[Opening Extracted material section]

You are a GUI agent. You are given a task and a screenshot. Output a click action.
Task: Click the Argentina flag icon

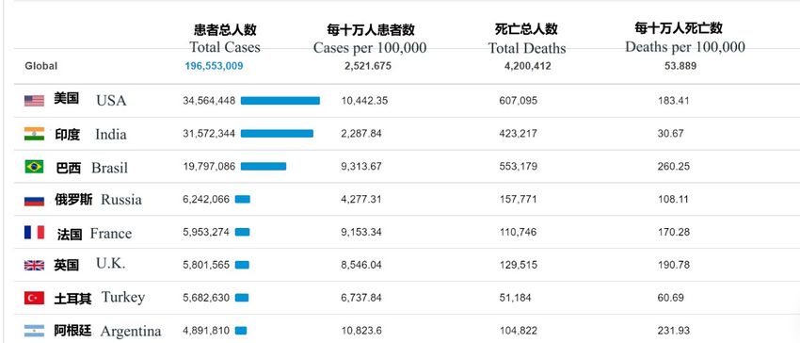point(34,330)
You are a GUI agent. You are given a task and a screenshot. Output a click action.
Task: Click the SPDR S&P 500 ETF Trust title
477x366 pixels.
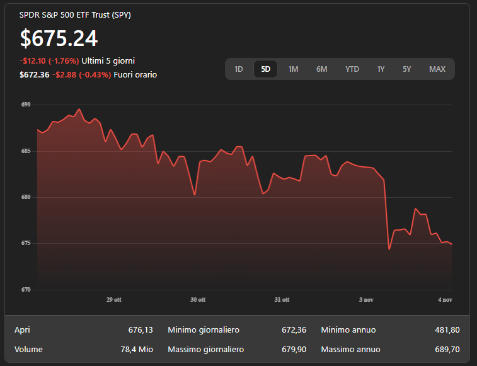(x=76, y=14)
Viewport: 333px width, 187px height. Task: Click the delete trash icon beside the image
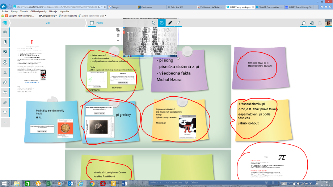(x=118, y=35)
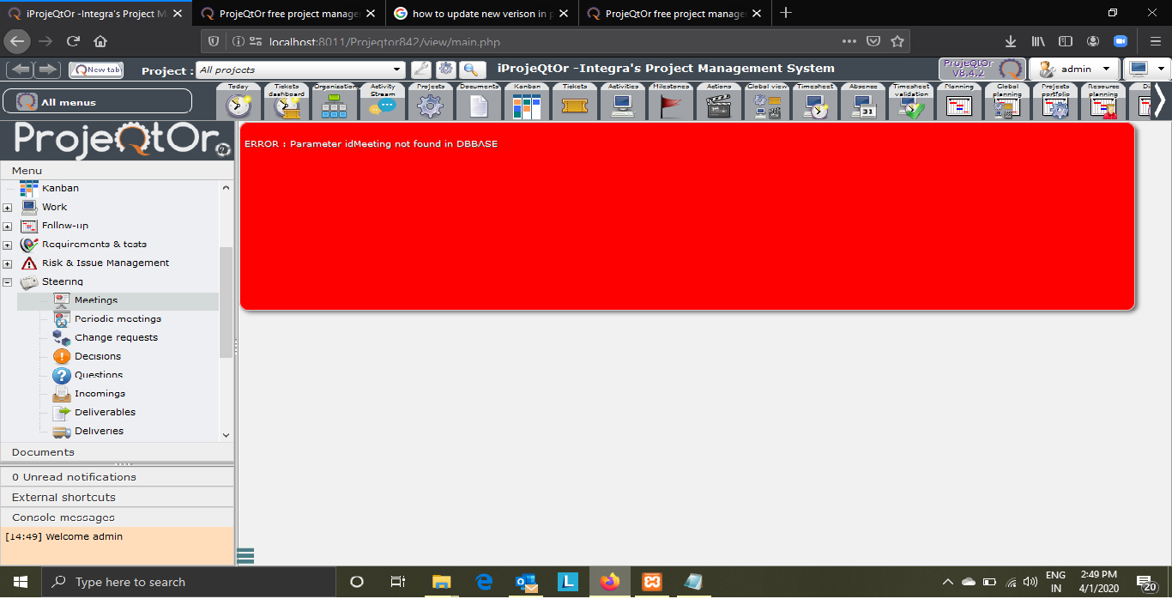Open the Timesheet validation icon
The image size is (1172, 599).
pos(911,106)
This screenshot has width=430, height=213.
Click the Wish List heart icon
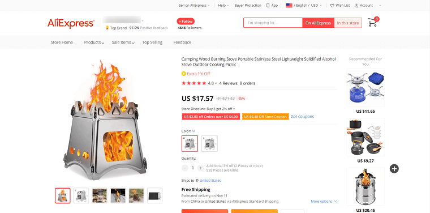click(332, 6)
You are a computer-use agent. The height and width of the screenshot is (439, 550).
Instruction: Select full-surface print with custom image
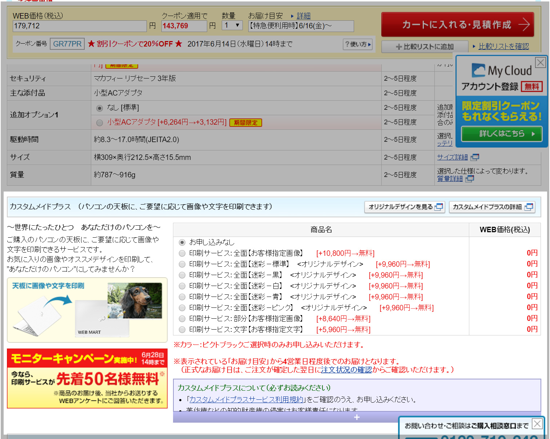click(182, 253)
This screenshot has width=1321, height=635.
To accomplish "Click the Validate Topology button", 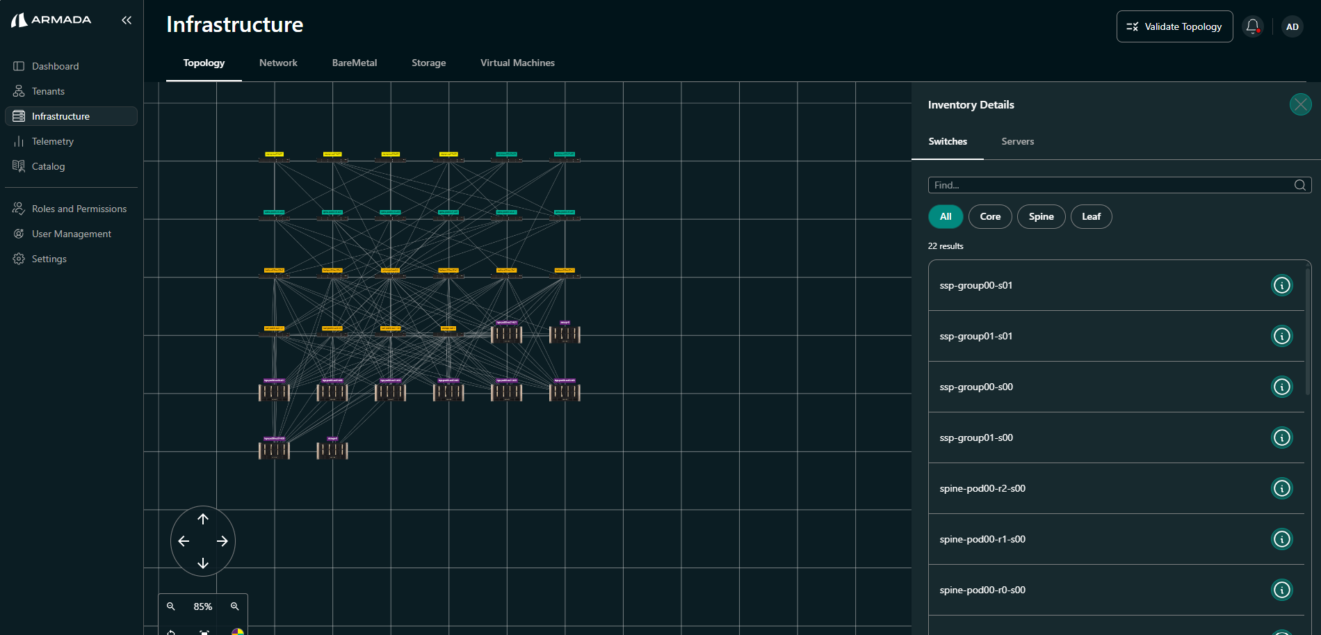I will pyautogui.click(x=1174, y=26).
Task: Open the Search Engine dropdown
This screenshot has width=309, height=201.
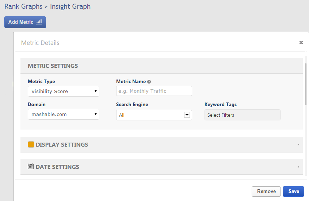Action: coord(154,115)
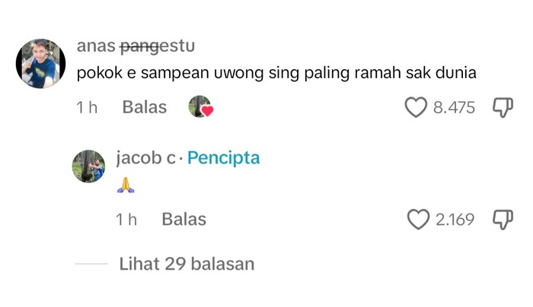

[Closing Extracted material section]

▶ Task to complete: Copy exactly, with no pictures, the lines from the line containing "Task: Open the Search Engine dropdown" through the last line of the records above.

▶ Answer to this task:
Task: Open the Search Engine dropdown
This screenshot has width=309, height=201.
Action: coord(154,115)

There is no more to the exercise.